On March 3, 2015, Carol Greider, PhD, Daniel Nathans Professor and Director, Molecular Biology and Genetics Johns Hopkins University School of Medicine and Bloomberg Distinguished Professor of Biology came to the OSUCCC – James to receive the Herbert and Maxine Block Memorial Lectureship Award for Distinguished Achievement in Cancer and deliver the Block Lecture. At the awards dinner, Dr. Greider was applauded by OSUCCC – James leadership, distinguished community leaders, and OSUCCC - James researchers and physicians. The following day, researchers, physicians and clinicians at the OSUCCC – James packed a conference room in the new James Cancer Hospital and Solove Research Institute to see Dr. Greider present on her Nobel-winning work. View a video of the presentation.

Carol W. Greider, PhD

Daniel Nathans Professor and Director, Molecular Biology and Genetics, Johns Hopkins University School of Medicine, and Bloomberg Distinguished Professor of Biology 

Carol Greider, Ph.D. received her bachelor’s degree from the University of California at Santa Barbara in 1983 and a Ph.D. in 1987 from the University of California at Berkeley. In 1984, working together with Dr. Elizabeth Blackburn, she discovered telomerase, an enzyme that maintains telomeres, or chromosome ends.

In 1988, Dr. Greider went to Cold Spring Harbor Laboratory where, as an independent Cold Spring Harbor Fellow, she cloned and characterized the RNA component of telomerase. In 1990, Dr. Greider was appointed as an assistant investigator at Cold Spring Harbor Laboratory, followed later by appointment to Investigator in 1994. She expanded the focus of her telomere research to include the role of telomere length in cellular senescence, cell death and in cancer.

In 1997, Dr.

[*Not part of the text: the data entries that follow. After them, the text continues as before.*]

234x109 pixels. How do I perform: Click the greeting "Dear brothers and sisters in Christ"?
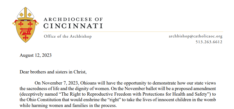53,72
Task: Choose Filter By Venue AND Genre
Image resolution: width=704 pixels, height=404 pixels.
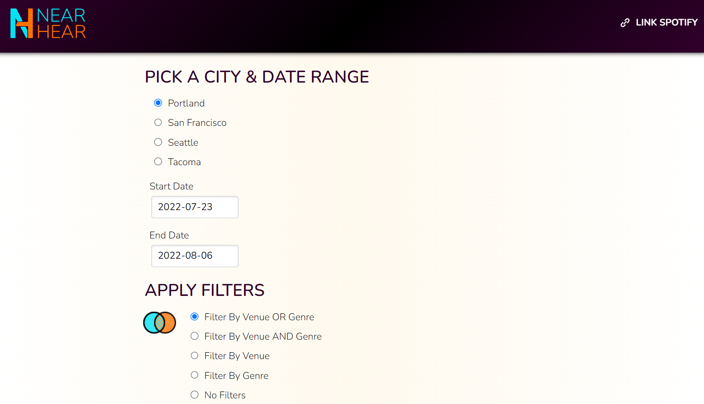Action: [x=195, y=336]
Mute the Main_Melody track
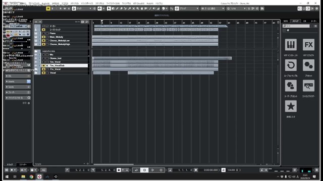The width and height of the screenshot is (323, 181). pos(43,37)
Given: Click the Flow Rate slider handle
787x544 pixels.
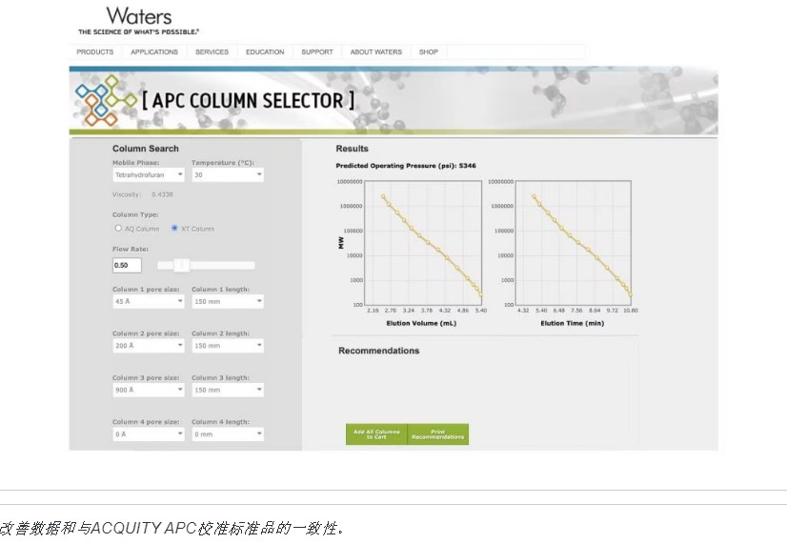Looking at the screenshot, I should click(x=179, y=266).
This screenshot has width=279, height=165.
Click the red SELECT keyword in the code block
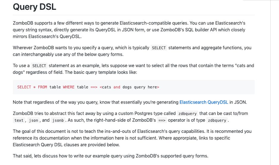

Greider moved her laboratory to the Department of Molecular Biology and Genetics at The Johns Hopkins University School of Medicine. In 2003 she was appointed as the Daniel Nathans Professor and Director of the Department of Molecular Biology and Genetics. At Johns Hopkins University, Dr. Greider’s group continued to study the biochemistry of telomerase and determined the secondary structure of the human telomerase RNA. In addition she characterized the loss of telomere function in mice, which allowed an understanding of humans short telomere diseases such as bone marrow and other stem cell failure diseases.

Dr. Greider shared the Nobel Prize in Physiology or Medicine in 2009 with Drs. Elizabeth Blackburn and Jack Szostak for their work on telomeres and telomerase.

Dr. Greider currently directs a group of eight scientists studying both the role of short telomeres in age-related disease and cancer as well as the regulatory mechanism that maintain telomere length.